A scientific team from the Leibniz Institute for Zoo and Wildlife Research (Leibniz-IZW) now demonstrated in a new paper published in the scientific journal “Current Biology” that wind turbines in forests impair endangered bat species: Common noctules (Nyctalus noctula), a species with a high risk of colliding with rotor blades, are attracted to forest wind turbines if these are located near their roosts.

Far from roosts, common noctules avoid the turbines, essentially resulting in a loss of foraging space and thus habitat for this species.
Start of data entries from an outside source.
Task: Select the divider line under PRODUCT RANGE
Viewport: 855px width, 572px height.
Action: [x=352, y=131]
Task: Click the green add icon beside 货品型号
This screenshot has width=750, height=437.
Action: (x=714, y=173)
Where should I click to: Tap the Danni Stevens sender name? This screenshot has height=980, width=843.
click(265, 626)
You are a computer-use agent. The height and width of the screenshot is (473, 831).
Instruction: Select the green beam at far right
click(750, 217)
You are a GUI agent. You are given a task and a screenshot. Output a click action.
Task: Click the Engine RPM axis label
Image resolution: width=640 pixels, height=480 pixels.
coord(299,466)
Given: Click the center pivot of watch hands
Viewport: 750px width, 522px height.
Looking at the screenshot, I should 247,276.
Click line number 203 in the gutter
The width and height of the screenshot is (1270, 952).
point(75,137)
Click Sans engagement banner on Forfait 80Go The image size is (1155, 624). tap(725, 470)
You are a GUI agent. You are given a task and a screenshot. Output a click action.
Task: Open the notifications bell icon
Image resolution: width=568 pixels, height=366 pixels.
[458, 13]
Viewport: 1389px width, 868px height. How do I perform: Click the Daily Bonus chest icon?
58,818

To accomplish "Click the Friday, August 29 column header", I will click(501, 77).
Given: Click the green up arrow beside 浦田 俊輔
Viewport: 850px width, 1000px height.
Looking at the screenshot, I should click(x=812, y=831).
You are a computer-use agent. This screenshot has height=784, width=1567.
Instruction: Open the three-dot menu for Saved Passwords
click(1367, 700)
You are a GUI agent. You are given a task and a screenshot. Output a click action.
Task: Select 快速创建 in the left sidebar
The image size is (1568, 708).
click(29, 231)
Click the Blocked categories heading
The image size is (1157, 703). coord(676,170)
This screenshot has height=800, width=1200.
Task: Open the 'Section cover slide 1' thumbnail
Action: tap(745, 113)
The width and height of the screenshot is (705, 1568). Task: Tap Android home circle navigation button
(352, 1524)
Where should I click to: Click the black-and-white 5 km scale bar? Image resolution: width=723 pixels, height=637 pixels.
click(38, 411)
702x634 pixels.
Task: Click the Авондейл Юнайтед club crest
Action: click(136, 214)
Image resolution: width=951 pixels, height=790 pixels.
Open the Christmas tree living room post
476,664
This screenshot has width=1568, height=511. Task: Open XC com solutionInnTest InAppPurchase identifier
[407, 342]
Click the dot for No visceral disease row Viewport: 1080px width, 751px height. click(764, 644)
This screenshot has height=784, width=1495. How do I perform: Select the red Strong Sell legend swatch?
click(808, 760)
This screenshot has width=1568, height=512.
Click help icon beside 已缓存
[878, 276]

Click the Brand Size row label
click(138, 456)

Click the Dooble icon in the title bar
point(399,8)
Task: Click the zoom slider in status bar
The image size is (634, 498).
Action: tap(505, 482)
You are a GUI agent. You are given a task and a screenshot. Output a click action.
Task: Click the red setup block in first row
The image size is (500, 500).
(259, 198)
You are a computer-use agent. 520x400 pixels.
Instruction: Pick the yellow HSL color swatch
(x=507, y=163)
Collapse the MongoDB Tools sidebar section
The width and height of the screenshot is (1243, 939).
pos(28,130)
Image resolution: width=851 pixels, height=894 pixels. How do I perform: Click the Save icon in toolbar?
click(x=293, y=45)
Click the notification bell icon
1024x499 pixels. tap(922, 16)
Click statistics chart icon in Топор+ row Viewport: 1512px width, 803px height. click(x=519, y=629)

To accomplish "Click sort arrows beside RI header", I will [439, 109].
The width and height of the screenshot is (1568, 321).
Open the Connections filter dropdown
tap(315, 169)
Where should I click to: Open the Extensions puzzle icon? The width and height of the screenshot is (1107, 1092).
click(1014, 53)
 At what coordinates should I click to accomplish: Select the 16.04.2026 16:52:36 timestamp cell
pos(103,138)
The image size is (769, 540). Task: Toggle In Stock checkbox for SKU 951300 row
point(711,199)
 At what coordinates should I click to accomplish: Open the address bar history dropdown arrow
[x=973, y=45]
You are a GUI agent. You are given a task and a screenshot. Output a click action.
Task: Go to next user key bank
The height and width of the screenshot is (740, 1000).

The research results show that common noctules suffer in two ways from wind turbines in forests: If the wind turbines are built near roosts, noctules face an increasing risk of colliding with the turbines, and they lose foraging habitat because they avoid wind turbines far from roosts.

In their paper the team concludes that wind power development in forests must be avoided or, if there is no alternative, should be undertaken with great care and caution. The wind turbine should be placed at least at a distance of 500 meters away from bat roosting sites, and loss of foraging habitat should be compensated for by taking forests out of use for wind power (or other anthropogenic activities) elsewhere.

Wind energy production is an important pillar for the energy transition to renewable energies in Germany and makes a significant contribution to reducing greenhouse gas emissions.

Approximately eight percent of wind turbines in Germany have already been built in forests. This number is expected to significantly increase in the coming years as suitable sites in open landscapes become increasingly scarce.

“A large number of bat species occur in forests because there are many tree roosts and suitable foraging habitats with a high abundance of insects, their prey”, says Christian Voigt, head of the Department of Evolutionary Ecology at the Leibniz-IZW.

“These include species such as the common noctule, which is the most common victim among the bat species of wind turbines in Germany. According to the German Federal Agency for Nature Conservation (BfN), common noctule populations are declining throughout Germany. It is therefore a matter of urgency to take a closer look at the interaction of bats with wind turbines in forests.”